Qatar 'stronger' despite blockade, says emir during museum opening
Qatar's ruler Sheikh Tamim bin Hamad Al-Thani assured his country had become "stronger" since the start of a Gulf diplomatic crisis almost two years ago, during the formal grand opening of the country's national museum.
"Qatar has become much stronger since June 2017," said the emir.
"The citizens have defended the dignity and the truth, with the consequences of strengthening the country."
Saudi Arabia, the United Arab Emirates and Bahrain cut ties with Qatar in June 2017 over accusations it supports terrorism and is seeking closer ties with Saudi Arabia's regional rival, Iran.
Qatar rejects all the charges and says the dispute is an attack on its sovereignty.
The comments were made during a speech at a glittering ceremony in Doha to open the estimated $434 million museum - dubbed Desert Rose - with guests including Kuwaiti and British royals, film star Johnny Depp, former French president Nicolas Sarkozy and his wife Carla Bruni, Jose Mourinho and Victoria Beckham.
The enormous 52,000-square metre National Museum of Qatar is located on Doha's waterfront Corniche.
It tells the story of Qatar's Bedouin past and colonial times to its energy-rich present, reflecting on the country's wealth and ambitions.

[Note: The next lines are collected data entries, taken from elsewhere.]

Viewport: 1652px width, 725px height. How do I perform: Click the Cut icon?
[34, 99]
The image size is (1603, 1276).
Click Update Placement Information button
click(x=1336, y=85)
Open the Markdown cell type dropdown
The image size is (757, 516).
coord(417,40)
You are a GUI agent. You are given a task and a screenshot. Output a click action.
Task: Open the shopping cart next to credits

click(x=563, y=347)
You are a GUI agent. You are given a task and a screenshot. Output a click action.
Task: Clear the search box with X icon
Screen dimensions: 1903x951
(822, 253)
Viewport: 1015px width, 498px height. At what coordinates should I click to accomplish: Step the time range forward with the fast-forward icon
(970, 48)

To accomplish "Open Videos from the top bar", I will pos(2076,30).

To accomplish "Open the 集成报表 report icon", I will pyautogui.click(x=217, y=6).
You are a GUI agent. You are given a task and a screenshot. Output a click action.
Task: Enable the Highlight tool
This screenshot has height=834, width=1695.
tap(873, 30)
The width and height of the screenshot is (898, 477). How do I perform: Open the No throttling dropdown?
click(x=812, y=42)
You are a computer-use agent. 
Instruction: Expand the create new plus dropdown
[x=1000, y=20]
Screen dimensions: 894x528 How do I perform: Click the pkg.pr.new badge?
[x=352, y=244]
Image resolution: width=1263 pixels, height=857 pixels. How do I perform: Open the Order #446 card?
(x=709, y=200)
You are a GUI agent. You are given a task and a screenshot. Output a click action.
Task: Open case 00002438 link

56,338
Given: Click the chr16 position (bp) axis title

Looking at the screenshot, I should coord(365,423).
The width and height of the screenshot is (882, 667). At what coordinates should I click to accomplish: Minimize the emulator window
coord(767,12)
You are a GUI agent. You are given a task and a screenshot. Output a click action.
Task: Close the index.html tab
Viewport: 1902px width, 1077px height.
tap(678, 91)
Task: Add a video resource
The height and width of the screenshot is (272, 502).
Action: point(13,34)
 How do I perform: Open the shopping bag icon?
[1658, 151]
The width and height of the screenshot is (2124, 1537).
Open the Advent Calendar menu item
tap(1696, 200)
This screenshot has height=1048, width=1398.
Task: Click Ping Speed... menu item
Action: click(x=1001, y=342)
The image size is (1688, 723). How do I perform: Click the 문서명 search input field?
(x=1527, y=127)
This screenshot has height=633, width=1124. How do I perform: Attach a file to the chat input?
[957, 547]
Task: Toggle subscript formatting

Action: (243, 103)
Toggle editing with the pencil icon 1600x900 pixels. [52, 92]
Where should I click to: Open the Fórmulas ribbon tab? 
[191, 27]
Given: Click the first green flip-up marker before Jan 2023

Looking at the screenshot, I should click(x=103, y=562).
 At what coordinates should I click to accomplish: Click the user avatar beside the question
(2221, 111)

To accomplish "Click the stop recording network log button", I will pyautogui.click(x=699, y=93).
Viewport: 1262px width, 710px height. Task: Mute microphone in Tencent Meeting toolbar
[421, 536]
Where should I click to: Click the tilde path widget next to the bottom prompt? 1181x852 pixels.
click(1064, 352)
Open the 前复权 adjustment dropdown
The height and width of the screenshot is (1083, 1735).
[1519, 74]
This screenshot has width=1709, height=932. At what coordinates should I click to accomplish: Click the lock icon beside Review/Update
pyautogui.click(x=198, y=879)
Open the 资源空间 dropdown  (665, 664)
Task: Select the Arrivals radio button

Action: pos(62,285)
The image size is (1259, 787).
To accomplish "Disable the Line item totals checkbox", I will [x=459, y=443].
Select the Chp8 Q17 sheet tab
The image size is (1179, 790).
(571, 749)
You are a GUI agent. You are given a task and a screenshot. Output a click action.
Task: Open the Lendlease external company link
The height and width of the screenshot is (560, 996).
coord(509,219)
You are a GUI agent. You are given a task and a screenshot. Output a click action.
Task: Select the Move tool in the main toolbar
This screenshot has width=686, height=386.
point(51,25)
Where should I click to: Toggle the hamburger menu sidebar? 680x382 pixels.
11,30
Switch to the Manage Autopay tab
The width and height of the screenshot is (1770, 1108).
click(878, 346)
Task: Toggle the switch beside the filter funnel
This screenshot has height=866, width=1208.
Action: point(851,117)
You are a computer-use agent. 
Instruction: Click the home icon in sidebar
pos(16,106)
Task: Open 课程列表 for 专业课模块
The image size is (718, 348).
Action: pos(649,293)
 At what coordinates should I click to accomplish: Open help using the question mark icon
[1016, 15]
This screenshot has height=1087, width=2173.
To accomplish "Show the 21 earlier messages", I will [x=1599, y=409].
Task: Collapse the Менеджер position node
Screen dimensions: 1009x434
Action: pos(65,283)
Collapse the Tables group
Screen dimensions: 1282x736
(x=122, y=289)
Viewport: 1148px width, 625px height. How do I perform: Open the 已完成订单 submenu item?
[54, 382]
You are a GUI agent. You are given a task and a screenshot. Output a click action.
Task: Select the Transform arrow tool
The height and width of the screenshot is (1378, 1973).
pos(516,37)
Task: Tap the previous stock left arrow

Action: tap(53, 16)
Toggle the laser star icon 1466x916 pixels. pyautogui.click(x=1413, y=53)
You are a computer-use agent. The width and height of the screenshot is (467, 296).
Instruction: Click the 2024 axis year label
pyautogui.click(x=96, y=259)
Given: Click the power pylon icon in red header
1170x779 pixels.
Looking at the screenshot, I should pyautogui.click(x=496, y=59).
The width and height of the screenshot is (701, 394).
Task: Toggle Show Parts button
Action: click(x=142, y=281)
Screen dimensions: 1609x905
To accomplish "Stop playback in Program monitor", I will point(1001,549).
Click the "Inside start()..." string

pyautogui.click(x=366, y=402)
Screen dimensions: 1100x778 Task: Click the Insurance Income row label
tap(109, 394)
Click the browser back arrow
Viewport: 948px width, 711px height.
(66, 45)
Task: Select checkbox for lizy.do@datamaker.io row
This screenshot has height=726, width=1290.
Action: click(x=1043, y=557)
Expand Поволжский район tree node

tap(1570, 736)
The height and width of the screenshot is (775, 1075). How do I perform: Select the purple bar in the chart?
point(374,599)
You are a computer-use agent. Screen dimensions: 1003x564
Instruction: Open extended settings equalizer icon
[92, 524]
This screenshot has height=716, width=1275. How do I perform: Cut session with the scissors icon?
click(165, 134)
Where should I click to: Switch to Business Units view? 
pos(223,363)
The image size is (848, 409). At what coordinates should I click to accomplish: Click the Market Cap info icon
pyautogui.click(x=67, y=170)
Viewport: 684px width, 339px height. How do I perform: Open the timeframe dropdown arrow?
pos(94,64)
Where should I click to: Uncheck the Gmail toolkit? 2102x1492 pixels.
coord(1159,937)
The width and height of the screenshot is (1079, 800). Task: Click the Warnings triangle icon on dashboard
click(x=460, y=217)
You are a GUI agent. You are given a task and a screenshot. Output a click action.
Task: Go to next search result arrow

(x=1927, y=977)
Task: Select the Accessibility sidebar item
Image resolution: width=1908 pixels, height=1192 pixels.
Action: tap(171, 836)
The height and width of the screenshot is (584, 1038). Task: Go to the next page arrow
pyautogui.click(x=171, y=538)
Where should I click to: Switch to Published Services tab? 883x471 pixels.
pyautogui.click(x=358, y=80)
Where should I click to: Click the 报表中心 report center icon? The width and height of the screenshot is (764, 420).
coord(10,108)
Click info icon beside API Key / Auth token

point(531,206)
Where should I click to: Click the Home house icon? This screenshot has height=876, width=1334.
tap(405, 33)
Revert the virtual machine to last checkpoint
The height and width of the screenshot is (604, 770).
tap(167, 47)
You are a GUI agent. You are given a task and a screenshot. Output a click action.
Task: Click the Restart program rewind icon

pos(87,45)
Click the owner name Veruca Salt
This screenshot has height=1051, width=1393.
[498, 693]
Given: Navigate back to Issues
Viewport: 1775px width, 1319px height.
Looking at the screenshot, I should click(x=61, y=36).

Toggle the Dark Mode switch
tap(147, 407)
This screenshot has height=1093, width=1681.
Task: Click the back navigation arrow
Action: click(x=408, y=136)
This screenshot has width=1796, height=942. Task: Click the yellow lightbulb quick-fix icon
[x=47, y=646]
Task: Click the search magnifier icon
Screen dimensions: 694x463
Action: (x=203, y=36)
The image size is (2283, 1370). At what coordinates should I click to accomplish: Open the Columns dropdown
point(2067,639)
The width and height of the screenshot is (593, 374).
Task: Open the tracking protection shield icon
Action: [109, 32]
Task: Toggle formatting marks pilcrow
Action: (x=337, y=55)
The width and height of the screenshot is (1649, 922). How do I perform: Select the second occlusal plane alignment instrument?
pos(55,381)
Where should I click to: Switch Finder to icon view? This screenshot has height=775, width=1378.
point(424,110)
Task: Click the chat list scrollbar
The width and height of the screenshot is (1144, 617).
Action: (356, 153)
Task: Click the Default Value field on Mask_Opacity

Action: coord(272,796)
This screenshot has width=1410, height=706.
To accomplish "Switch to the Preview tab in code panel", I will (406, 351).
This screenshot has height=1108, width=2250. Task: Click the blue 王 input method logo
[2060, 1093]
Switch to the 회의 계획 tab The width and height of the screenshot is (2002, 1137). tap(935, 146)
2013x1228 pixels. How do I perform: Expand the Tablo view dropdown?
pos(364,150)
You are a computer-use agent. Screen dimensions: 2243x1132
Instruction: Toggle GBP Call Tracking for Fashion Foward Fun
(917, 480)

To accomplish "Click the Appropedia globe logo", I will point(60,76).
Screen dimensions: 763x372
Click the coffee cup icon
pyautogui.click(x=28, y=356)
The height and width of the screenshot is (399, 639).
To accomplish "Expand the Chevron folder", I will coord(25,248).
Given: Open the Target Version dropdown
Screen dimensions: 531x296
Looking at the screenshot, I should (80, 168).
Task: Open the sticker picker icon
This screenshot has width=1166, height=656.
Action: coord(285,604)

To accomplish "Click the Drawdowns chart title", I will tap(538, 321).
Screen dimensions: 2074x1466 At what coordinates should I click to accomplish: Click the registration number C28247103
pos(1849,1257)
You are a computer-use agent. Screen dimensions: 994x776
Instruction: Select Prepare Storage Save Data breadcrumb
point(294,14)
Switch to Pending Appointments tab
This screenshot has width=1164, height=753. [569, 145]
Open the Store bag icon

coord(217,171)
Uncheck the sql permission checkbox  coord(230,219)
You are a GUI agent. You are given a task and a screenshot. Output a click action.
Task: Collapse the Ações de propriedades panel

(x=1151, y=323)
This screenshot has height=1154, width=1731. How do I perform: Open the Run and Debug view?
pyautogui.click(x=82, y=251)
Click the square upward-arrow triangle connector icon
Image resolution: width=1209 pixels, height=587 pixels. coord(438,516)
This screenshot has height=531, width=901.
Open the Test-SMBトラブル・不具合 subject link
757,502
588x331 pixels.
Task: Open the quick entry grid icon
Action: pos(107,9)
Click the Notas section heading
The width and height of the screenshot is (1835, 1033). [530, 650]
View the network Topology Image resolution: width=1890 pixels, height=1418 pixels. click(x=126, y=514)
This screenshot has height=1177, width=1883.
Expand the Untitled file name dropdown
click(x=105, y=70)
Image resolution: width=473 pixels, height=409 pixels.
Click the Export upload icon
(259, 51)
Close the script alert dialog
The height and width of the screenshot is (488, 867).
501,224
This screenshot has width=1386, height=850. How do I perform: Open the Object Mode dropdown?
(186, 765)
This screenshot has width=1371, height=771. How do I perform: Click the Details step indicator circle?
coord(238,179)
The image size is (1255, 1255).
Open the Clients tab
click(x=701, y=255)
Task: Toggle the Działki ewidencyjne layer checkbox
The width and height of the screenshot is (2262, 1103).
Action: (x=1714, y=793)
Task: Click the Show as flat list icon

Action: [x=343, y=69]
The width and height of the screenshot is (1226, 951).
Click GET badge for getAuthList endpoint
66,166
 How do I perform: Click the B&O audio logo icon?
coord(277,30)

French architect Jean Nouvel, who designed the museum in the shape of a desert rose, said it would become "an icon".
Sheikha Al-Mayassa Al-Thani, chair of Qatar Museums and a member of the royal family, said the blockade had not delayed the museum's opening date.
"The blockade hasn't affected us one bit," she told AFP during a preview tour of the museum.
"We are very proud and happy and, in fact, all the people are welcome to this museum and we remain open to the rest of the world," she said.
"We are more than proud of this achievement."